Romanshorn station is a terminus at a port and has an extensive track layout and a train depot. The Romanshorn marshalling yard, which is located on the line to Romanshorn and was opened on 15 October 1869, was closed in 1997. Trains from the line from Winterthur gained access to the yard via a connecting loop; the depot is located in the triangle of tracks thus formed. This single-track line is still used today by the freight trains from the upper Rhine Valley and Rorschach towards the Limmattal marshalling yard, but not by scheduled passenger trains. The passenger station was completely renewed in 2004, while the entrance building, which was built between 1853 and 1855, has been preserved.

== Operations ==

The Winterthur–Romanshorn railway has always been used by fast trains on the Zürich–Romanshorn route (in 2010, InterCity trains ran between Romanshorn and Brig) and Regional trains on the Winterthur–Romanshorn route. Since the introduction of Rail 2000, an express has run on the Zürich–Weinfelden–Konstanz route (in 2010, an InterRegio service had run on the Konstanz–Biel/Bienne route) has been added. Both services are occasionally run as tilting train (ICN) services with RABDe 500 sets, but are usually run as commuter trains with Re 460 locomotives and Einheitswagen IV or IC2000 coaches. Regional services have terminated in Weinfelden since the introduction of the St. Gallen S-Bahn: since then the regional trains designated as the S7 have run from Romanshorn to Weinfelden, while the regional services of the Zürich S-Bahn, now called the S30, run only between Weinfelden and Winterthur. For this purpose, the S30 is supplemented during the day from Monday to Friday by the extended S8 (Zürich S-Bahn) service running on a fairly irregular half-hourly pattern. S5 (S-Bahn St. Gallen) services were also added between Sulgen and Weinfelden, continuing on the Sulgen–Gossau railway.

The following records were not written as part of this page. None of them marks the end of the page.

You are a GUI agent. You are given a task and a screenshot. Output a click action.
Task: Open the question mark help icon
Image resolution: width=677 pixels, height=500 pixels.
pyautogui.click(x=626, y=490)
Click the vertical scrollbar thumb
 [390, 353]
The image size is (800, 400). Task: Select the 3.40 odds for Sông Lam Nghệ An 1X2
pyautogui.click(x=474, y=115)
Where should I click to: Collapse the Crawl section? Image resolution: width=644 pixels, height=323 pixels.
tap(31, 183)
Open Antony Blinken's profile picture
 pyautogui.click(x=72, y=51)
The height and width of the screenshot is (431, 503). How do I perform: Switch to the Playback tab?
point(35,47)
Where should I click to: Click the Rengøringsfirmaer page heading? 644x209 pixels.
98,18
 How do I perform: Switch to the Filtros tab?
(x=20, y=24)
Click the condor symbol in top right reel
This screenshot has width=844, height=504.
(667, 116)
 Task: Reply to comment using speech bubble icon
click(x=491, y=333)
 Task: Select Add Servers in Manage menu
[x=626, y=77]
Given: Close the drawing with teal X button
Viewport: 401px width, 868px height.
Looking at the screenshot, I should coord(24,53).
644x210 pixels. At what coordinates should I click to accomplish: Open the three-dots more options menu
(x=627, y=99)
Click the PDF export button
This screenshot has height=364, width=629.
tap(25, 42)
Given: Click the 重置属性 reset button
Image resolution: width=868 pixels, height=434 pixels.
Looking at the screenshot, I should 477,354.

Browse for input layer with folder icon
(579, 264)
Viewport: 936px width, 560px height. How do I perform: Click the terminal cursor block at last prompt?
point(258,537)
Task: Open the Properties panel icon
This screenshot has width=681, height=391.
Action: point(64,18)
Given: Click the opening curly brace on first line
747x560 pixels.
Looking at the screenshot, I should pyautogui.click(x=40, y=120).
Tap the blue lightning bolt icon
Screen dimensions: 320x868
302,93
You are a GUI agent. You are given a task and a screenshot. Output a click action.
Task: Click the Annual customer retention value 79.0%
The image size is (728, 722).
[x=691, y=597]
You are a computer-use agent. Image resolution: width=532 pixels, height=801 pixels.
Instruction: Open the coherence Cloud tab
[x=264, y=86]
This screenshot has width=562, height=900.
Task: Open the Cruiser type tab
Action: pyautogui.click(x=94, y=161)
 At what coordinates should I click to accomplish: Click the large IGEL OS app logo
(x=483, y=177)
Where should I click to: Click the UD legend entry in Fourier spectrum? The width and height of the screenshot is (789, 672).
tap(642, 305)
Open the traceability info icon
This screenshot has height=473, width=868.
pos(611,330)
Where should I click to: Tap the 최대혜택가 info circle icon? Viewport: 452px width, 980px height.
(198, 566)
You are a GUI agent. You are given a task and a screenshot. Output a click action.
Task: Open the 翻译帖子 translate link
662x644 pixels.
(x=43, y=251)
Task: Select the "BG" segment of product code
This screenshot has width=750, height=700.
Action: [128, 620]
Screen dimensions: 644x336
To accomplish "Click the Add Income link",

There are additional night S-Bahn services during the nights from Friday to Saturday and from Saturday to Sunday.

The Thur valley line has lost some importance for freight transport since the closure of the marshalling yard in Romanshorn. Nevertheless, freight trains from the Rhine Valley and from Lake Constance are routed to Limmattal marshalling yard, as Buchs marshalling yard serves only as a distributing point, but not as a collecting point for national single-wagon traffic. As a transit route, it is only used by trains destined to Wolfurt marshalling yard. Freight trains across the Arlberg usually use the border crossing at Buchs. In addition, several parcel post trains run to the parcel post centre in Frauenfeld and every autumn many sugar beet trains run to the Frauenfeld sugar factory.

The Thur valley line is often used by experimental trains and new trains being tested because it has enough capacity and enough alternative tracks and sidings that can be easily used outside the sugar beet season.

== Modernisation ==
At the moment (2015–2017), the Winterthur–Romanshorn railway is being modernised from Winterthur to Weinfelden in order to increase the maximum speed from 125 km/h to 150 km/h. The travel time should be shortened by five minutes. The straightening of a section of track that was originally planned was omitted for cost reasons.